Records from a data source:
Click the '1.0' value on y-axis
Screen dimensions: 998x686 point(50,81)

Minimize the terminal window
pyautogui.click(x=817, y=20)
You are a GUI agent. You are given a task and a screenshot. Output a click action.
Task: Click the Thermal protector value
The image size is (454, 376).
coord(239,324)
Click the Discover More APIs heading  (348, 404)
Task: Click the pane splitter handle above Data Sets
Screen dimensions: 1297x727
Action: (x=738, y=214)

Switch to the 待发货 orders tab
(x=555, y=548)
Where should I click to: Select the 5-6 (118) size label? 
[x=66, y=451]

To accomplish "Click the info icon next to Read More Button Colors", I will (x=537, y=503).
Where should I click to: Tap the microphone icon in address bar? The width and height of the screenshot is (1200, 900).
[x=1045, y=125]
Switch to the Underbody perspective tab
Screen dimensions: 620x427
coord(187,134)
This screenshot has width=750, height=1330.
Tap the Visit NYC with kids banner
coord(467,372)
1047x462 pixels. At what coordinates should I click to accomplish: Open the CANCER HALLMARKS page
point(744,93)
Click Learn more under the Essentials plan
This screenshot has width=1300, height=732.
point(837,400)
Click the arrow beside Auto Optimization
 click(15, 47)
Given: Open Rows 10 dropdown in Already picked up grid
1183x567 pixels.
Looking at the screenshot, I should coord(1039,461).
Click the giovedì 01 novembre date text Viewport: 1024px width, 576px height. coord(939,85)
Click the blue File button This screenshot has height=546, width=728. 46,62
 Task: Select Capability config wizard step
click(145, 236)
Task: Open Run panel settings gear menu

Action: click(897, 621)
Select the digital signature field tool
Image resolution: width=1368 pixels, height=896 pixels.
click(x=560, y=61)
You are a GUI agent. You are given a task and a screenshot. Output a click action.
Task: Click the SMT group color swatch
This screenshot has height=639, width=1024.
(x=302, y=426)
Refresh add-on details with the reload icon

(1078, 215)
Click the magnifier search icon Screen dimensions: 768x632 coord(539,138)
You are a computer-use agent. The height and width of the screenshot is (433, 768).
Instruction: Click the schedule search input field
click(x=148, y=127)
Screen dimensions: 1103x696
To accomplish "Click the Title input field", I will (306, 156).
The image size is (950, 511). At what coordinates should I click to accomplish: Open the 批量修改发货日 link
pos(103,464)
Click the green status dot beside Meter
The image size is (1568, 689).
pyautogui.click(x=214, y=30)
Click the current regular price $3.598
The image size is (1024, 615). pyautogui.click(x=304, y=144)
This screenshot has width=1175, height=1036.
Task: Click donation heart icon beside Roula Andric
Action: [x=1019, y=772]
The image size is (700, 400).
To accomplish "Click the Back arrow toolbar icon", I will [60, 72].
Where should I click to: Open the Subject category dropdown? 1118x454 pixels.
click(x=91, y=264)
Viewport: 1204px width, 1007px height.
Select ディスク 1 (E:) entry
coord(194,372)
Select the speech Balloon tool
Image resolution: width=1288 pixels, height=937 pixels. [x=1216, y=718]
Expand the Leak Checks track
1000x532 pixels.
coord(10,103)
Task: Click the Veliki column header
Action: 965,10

Problem to solve
Only lines containing the string "will" belong in the answer; find them in the data above and copy them.

Task answer
To accomplish "Click the info icon next to Read More Button Colors", I will (x=537, y=503).
To accomplish "Click the Title input field", I will (306, 156).
To accomplish "Click the Back arrow toolbar icon", I will [60, 72].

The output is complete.